Creepily, Gerhardt tells Valerie, “any friend of the White House is a friend of mine” before she and Emmerich disappear into the party to meet someone. Valerie spots Frost at the party, as he’s looking toward Nick Fischer — who is surprised to see him there and doesn’t want to tell him anything. Then Frost notices Valerie, and she gives him a big wave of her chin to come talk to her in private.

In a hallway away from the main party, they try to have a conversation. He wants to apologize to her for Clare (for those who’ve forgotten, the young operative who got killed last season trying to suss out the woman who was shipping Muslim war bridges to Syria — Valerie’s friend and Hector’s lover), and she says “we all have a lot of stuff to apologize for.” He wants to know what she is doing there; she admits she’s there “trolling,” but Frost says, “I’m a little bit more conservative, you know.” She hopes he isn’t there to help the PfD, he asks her if she’s there to harm them. Awkward moment because they can’t discuss what’s going on. Then Frost notes that Valerie needs to be careful about Yates’ demands, as this operation can’t possibly be known in DC, and the ambassador is dangerous. Valerie nods gravely.

Frost (Steven) and Valerie (Michelle Forbes) hug at their first meeting after he’s left the station, in Berlin Station 2.3.

Valerie wishes Kelly (Frost’s wife) well and they embrace before they split up.

And then there’s this weird moment that sort of encapsulates everything I hated about Richard Jenkins’ acting last season. Valerie leaves and we see Frost sort of “taking stock,” again.

Frost (Richard Jenkins) has some reaction, if I could just tell what it was I’d be happier, in Berlin Station 2.3.

He sort of laughs to himself. So is this some sort of wry laugh about the end of his CIA career? Is it a happy laugh because he’s somehow pulled one over on Valerie? Is he frustrated because he’s once again failed to get the information he wanted? I can’t tell. This was a problem all season last year — Frost acts like a doofus all. the. time. It’s not credible for him as a CIA chief, but I could imagine that sometimes it was an act to pull the wool over someone’s eyes, as if everyone is supposed to think Frost is lame and he lives up to that reputation to get more information. Except he pulls exactly the same act in scenes where I’ve concluded that he’s supposed to be serious. It’s the classic Berlin Station bait and switch: I can’t tell if it’s supposed to mean something, or it’s just poorly executed. Uch.
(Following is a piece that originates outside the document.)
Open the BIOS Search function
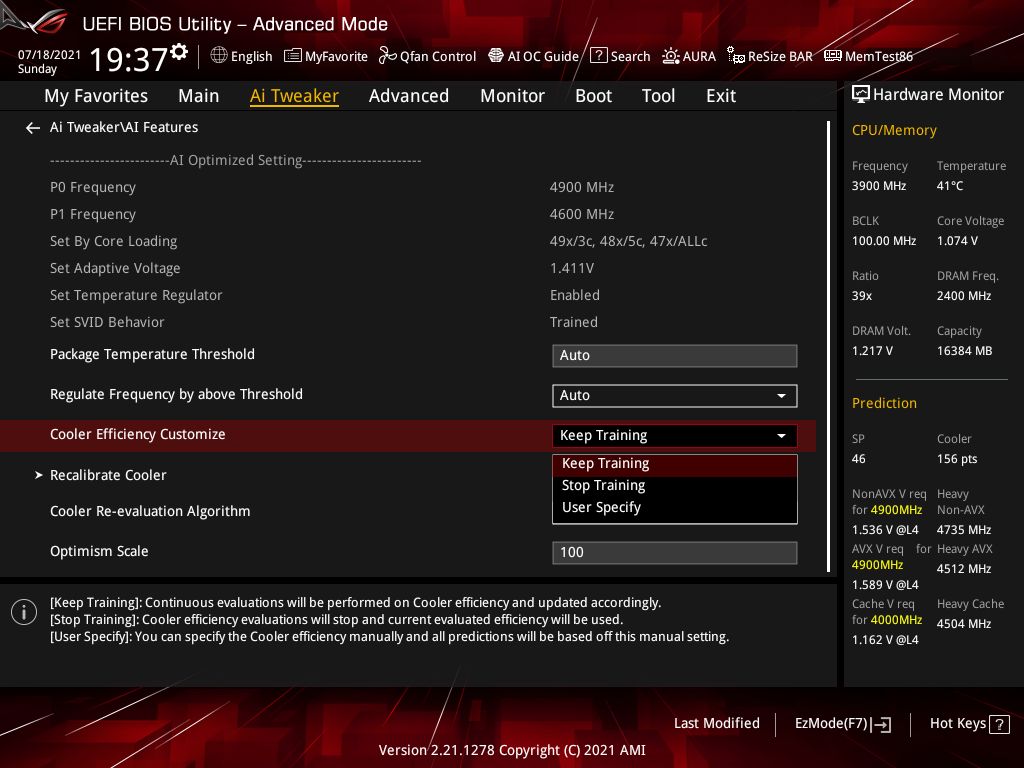click(620, 56)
OK, sorry about that — back to the plot. Emmerich starts to give a speech about the German past, and Valerie uses the moment to try to bug Gerhardt’s computers. Emmerich notices she isn’t listening adoringly to his words, and runs upstairs to stop her. He wants her to “do it my way, not your way.” Valerie is asking him why he wanted her to come (if not to bug the computers), but just as he’s about to answer, Gerhardt walks in — surprised. Valerie tells her that Emmerich is giving her the tour, and then to cement it, she begs for a selfie with Gerhardt. Emmerich plays along. In the hallway afterwards, Valerie accuses him of trying to get her discovered, and says she doesn’t know what to think. She insists he delete the photo, and he complies, and after some tussle (can she trust him? why not, since he’s saved her twice?) she agrees to have a drink with him. April trails them as they leave.
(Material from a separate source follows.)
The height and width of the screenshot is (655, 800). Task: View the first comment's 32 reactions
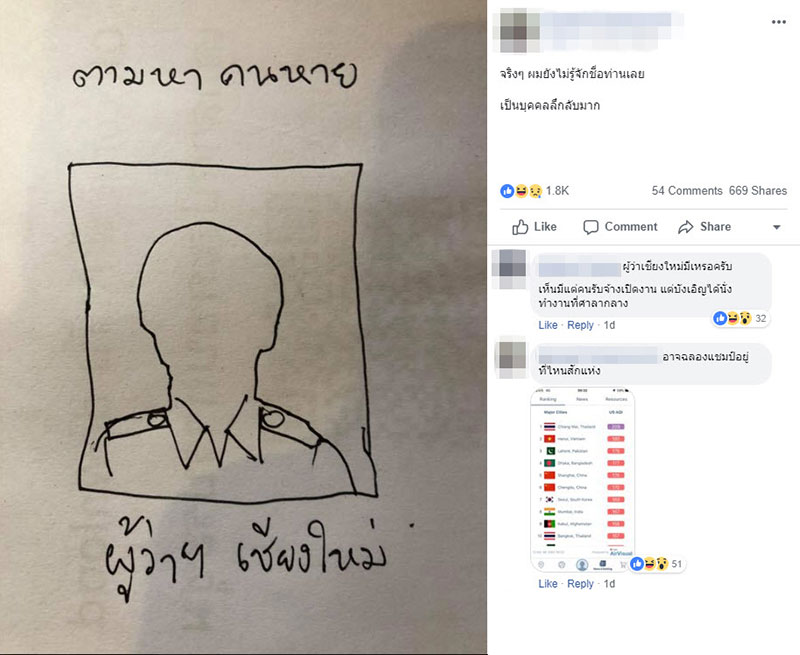pos(741,318)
I can’t imagine they let them film on the embassy roof — so this must be a CGI alteration of some kind. Or maybe they did.

Meanwhile, there’s a nice party going on on the roof of the U.S. embassy (we can see the Brandenburg Gate from Kirsch’s viewpoint). Yates and Kirsch are there and discover the ambassador is, too. He’s surprised to see them both, and Robert makes a joke about the horrible hors d’oeuvres, and the ambassador suggests maybe he should work in another city.

And then, the ambassador lays all his cards on the table, as he raises the topic of the election.

The US Ambassador (John Doman) asks if Gerhardt’s party will get 15 or 20 percent of the votes, in Berlin Station 2.3.

Yates says they’re polling at 9 percent. And then the ambassador trots out the whole Trumpster line about how the polls are unreliable and Gerhardt could be the best thing that’s happened to Germany in decades. When Robert challenges him by saying “did you have a decade in mind?” (wow, what a line, even I will admit that), the ambassador says Robert’s thinking is what’s kept the country behind for years. Yates forces Kirsch to exit while he’s still alive.

So: everything about this scene bugged the hell out of me. Like, it made me physically nauseated. From a couple of directions.

First, yes, the US ambassador to Germany is a Trump appointee (every ambassador is a political appointment by a US president, it’s part of the spoils they have to distribute). But this character seems to be nothing like our actual ambassador to Germany. Here’s some information about the current almost-nominee; the sloth of the Trump administration’s diplomatic appointments is one of the big stories this year, and the embassy is currently being run by its chargé d’affaires, but the current US proto-nominee is probably one of the administration appointments with the most diplomatic experience. He was a Bush-era diplomat, he’s a Fox News commentator, and he’s openly gay. I guess we’ll see what happens, but this guy doesn’t necessarily look he’ll just be a Trump sockpuppet.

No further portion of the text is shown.